== TEXT FOR ANALYSIS ==
Did Snakes have Legs? Yes/No

by Thirdson 13 Replies latest jw friends

  • Thirdson
    Thirdson

    Simon,

    You are right. If you asked a veteran JW how long a "creative day" was they'd reply "7000 years". A young JW might say "thousands of years".

    I think the Creation book tried to get away from ascribing a length to the 6 days of Genesis. It was not supposed to be a big book of doctrine so 'let there be "New Light"' did not happen officially.

    However, the book did tend to use geological ages (Cambrian etc) and didn't challenge dating methods. In fact in the last 15 years has there been a single Awake! article on dating methods or challenge to their accuracy? With dendrochronology being used to calibrate carbon-dating techniques the WTS has problems!

    I'll post some thoughts and the problems presented to the WTS regarding the early bronze-age man's frozen body found in the Italian/Austrian Alps. There was a poor Awake article on that find that is worth some criticism.

    Everyone else,

    Thanks for your thoughts and comments. I am not sure about snakes sprouting legs in fires. However, in my original post I pointed out that modern species that could be termed "serpents" in the Bible vary greatly, and some of these snakes, lizards and amphisbaenids do have legs!

    My personal view is that Genesis is a story and contains allegory. I think it is very difficult to make the second version of the creation story (Genesis chapter 2 onwards) into fundamental Bible history. Talking snakes, forbidden fruit, flaming swords and modesty fig leaves are just part of myth and used by the Jewish writers as part of their history to identify who the Hebrew peoples are. It contains ideas similar to other cultures but Pandora and her desirable box are elements of myth no better than Eve and her "apples".

    Thirdson

    Edited by - Thirdson on 24 February 2001 8:27:15

  • Finkelstein
    Finkelstein

    Genesis 3:14 – “Then Jehovah God said to the serpent: “Because you have done this, you are the cursed one out of all the domestic animals and out of all the wild animals of the field. On your belly you will go, and you will eat dust all the days of your life.”

    So taking from that it would appear that all serpents in the Garden of Eden could talk.

    Why didn't God know that Satan had used the body of the serpent to be a psychical presence to Eve ???

    Ancient mythology can sure be confusing ???

  • David_Jay
    David_Jay

    This is somewhat of a "cut and paste" from the answer I gave on a similar thread on the forum right now.

    The Jewish answer to this question is "yes," but only in the Genesis narrative, not anywhere else.

    The story is allegorical. As suggested by Jewish exegesis, in the narrative the serpent has both hands and legs (and obviously fingers and feet/toes). It loses these to the curse of Genesis 3:14.

    In Judaism the talking snake is also not identified with Satan the Devil or any type of demonic being. Instead it is a type of personification that plays off the innocence of Adam and Eve. Their innocence is exemplified by their being nude (in Hebrew 'arummim,) whereas the serpent is "shrewd" ('arum). The play on words is lost in English, of course.
===
== SOURCE DATA ==
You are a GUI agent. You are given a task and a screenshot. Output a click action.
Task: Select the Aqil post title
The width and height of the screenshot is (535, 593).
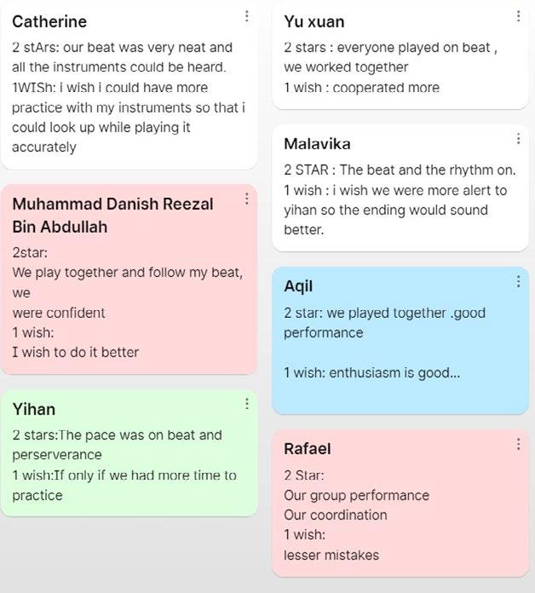(x=298, y=286)
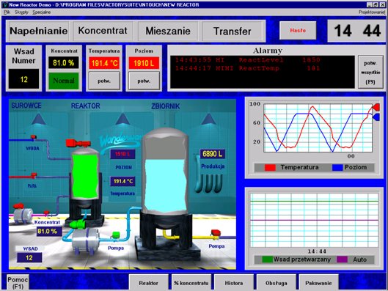The width and height of the screenshot is (388, 291).
Task: Click the red water inlet valve
Action: [x=34, y=137]
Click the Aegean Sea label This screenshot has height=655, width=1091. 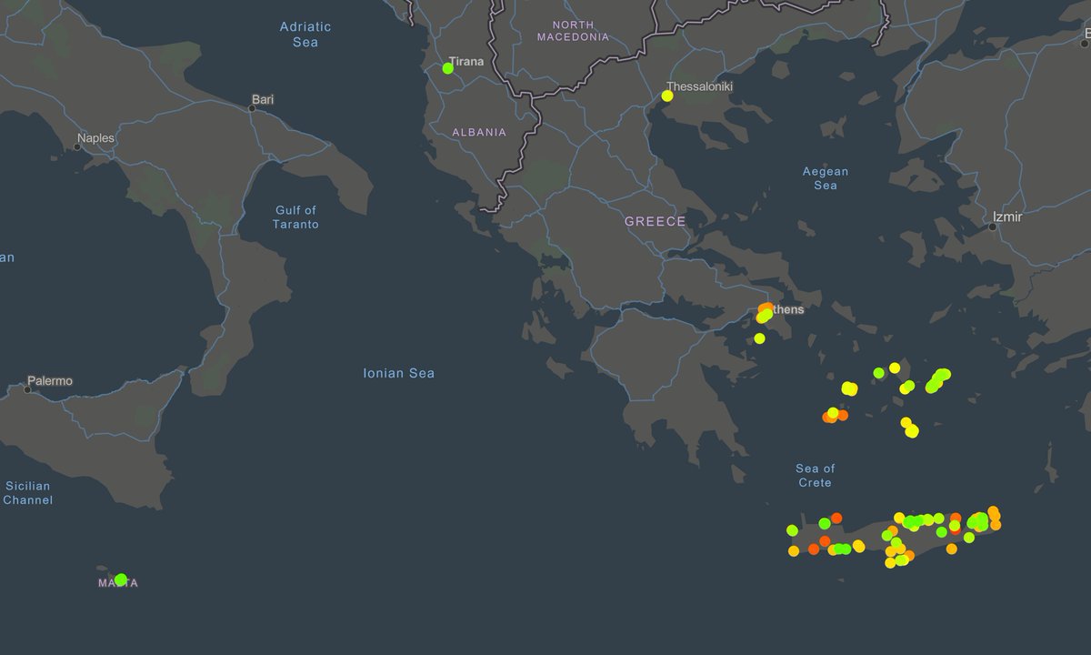coord(825,178)
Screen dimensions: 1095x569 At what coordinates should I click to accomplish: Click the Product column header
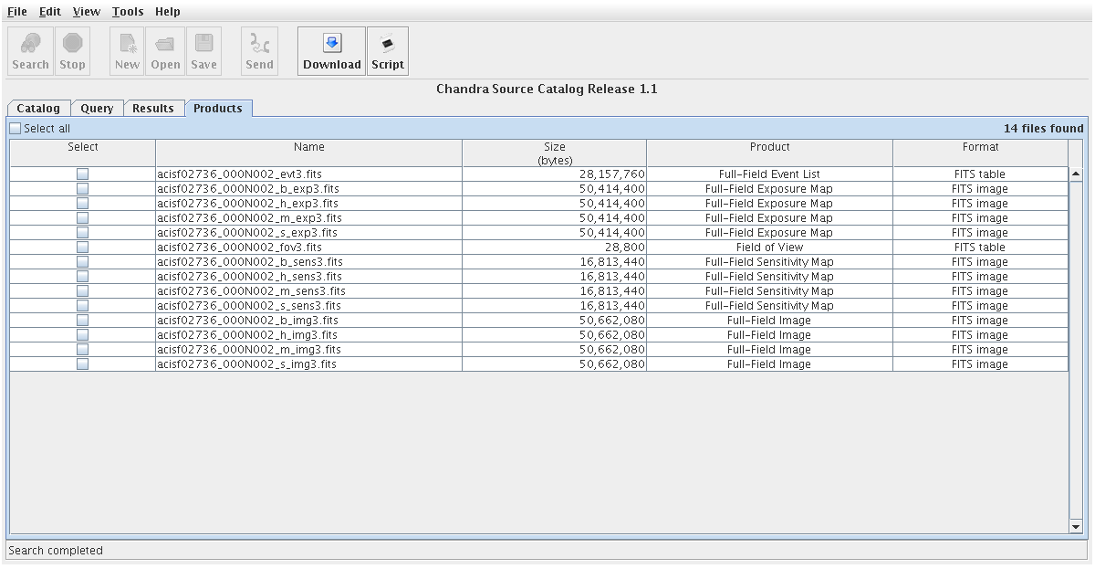[x=769, y=147]
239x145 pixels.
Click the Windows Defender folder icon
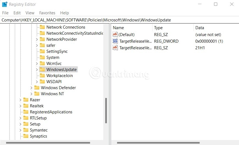pos(37,88)
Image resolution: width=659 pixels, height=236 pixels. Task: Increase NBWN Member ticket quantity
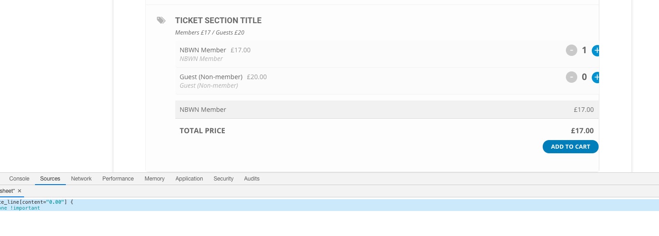click(x=596, y=50)
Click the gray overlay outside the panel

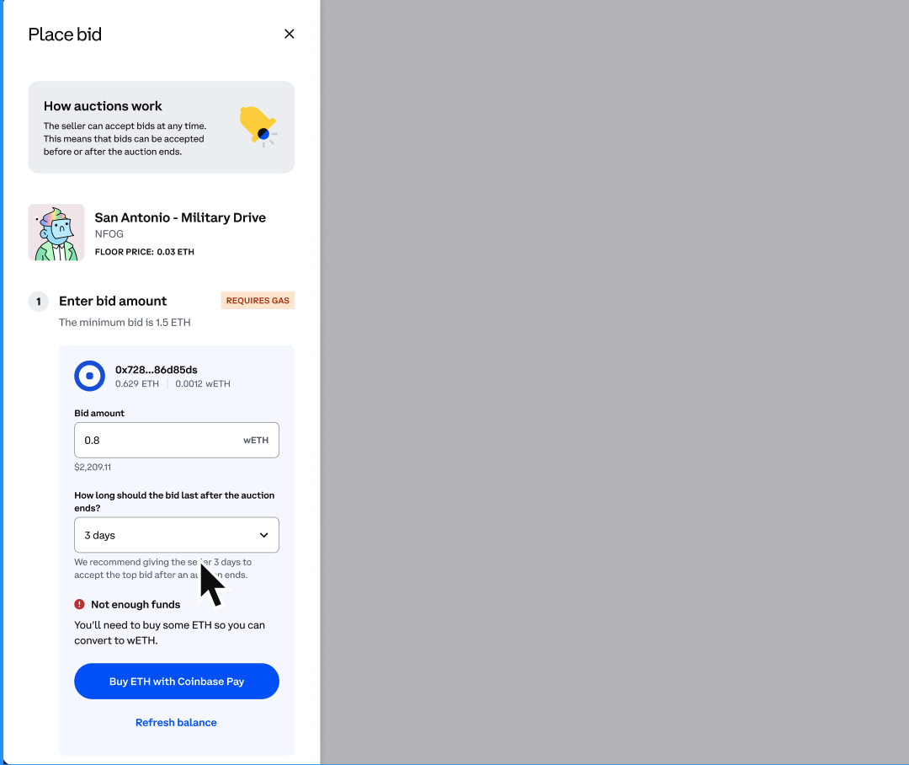[x=614, y=383]
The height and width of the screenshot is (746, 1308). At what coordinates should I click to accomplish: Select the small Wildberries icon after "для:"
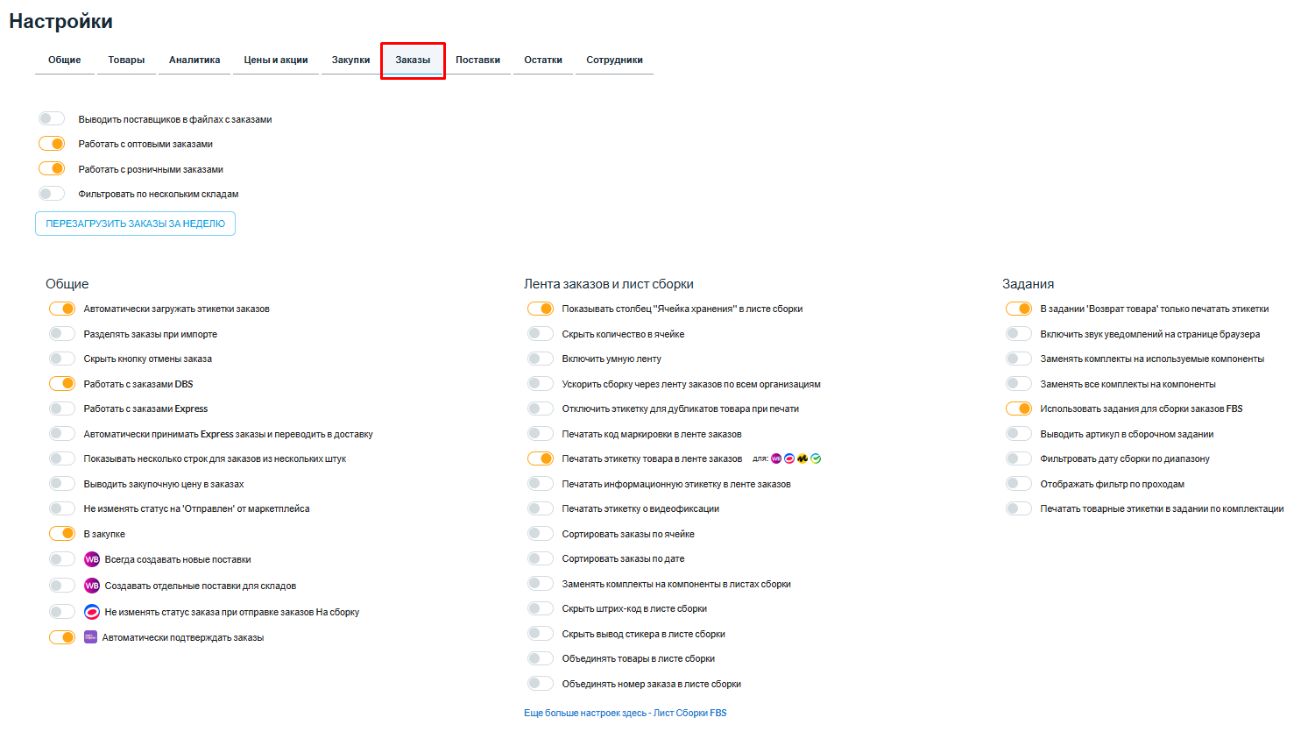coord(776,458)
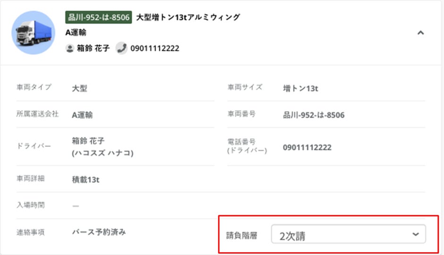Click the driver name 箱鈴 花子 in the header

coord(93,48)
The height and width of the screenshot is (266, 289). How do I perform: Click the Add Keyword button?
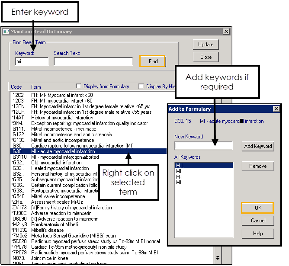258,146
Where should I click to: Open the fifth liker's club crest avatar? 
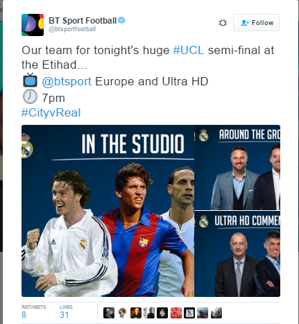pos(162,313)
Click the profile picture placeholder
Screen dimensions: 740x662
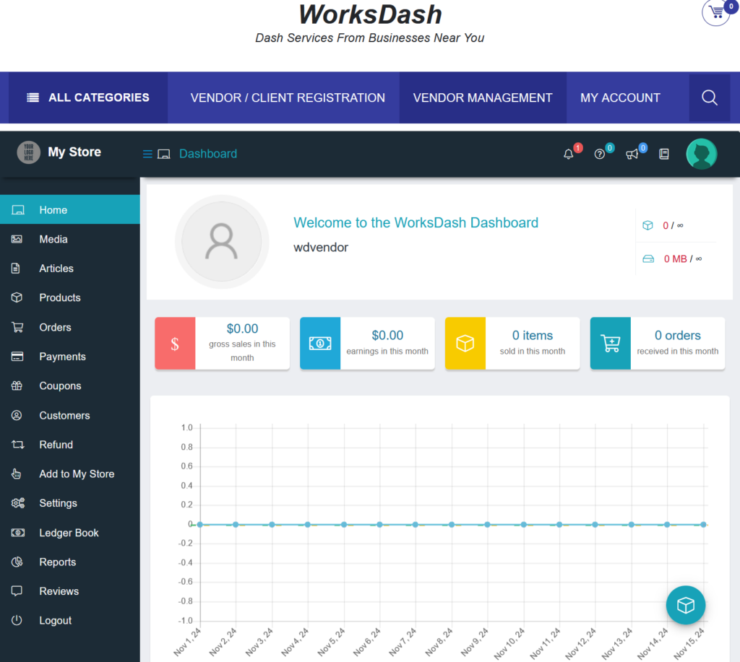(221, 242)
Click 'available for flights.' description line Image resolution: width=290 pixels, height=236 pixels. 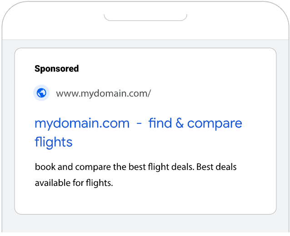[x=74, y=183]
===
*ACTIVITY 1*
In the forum thread about snakes having legs, what would a veteran JW reply when asked how long a "creative day" was?
*ACTIVITY 2*
Reproduce the forum thread from "The story is" to "of Genesis 3:14.".

*ANSWER SECTION 1*
7000 years.

*ANSWER SECTION 2*
The story is allegorical. As suggested by Jewish exegesis, in the narrative the serpent has both hands and legs (and obviously fingers and feet/toes). It loses these to the curse of Genesis 3:14.